In other words, "we're wired to sing," as the headline of the article says—and to dance, and to care whether the walls in our house are blue or yellow, and to chuckle with pleasure when a toddler spontaneously bobs to the beat of a salsa band playing in the Jardín.

As a karaoke party host, of course, I love coming across research that helps me to corral people into singing. Yesterday I met a man who's here with a friend from Las Vegas, where karaoke bars are plentiful, and when I invited him to come out and sing with me, he said, "Oh, ha ha, no, you wouldn't want that. I can do a lot of things, but I can't sing."  

Au contraire, my friend! As it says on my business cards, EVERYONE can sing. No one said anything about being in tune, or on the beat—it matters little compared to the exercise of it.

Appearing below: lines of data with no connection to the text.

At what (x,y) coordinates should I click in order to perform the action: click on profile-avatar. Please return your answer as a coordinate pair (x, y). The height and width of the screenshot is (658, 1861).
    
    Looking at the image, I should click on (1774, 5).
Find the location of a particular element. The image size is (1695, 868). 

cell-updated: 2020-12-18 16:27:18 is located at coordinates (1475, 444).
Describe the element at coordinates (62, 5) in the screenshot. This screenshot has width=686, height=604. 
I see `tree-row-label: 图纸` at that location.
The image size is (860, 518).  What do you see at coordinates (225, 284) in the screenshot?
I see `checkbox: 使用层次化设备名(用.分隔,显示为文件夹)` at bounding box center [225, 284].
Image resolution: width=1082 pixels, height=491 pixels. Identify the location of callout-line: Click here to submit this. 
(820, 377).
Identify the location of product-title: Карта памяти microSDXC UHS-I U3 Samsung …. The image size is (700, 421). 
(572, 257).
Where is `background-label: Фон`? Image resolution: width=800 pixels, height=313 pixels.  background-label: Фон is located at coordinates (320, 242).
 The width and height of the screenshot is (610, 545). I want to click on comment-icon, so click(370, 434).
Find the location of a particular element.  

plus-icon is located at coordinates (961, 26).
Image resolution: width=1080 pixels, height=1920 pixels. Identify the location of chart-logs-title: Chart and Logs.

Creating a joyful vibration in the body is the point; that and strengthening the social bonds that form whenever people sing together.

Am I saying karaoke is an art form? Well, speaking from the perspectives of psychology, sociology and evolutionary biology, yes, it is! And while I wouldn't substitute karaoke for art in my mantra that without it, we would die, I do encourage everyone to grab a microphone once in a while.

You're just as "wired" for singing as Celine Dion or José Alfredo Jiménez ever was!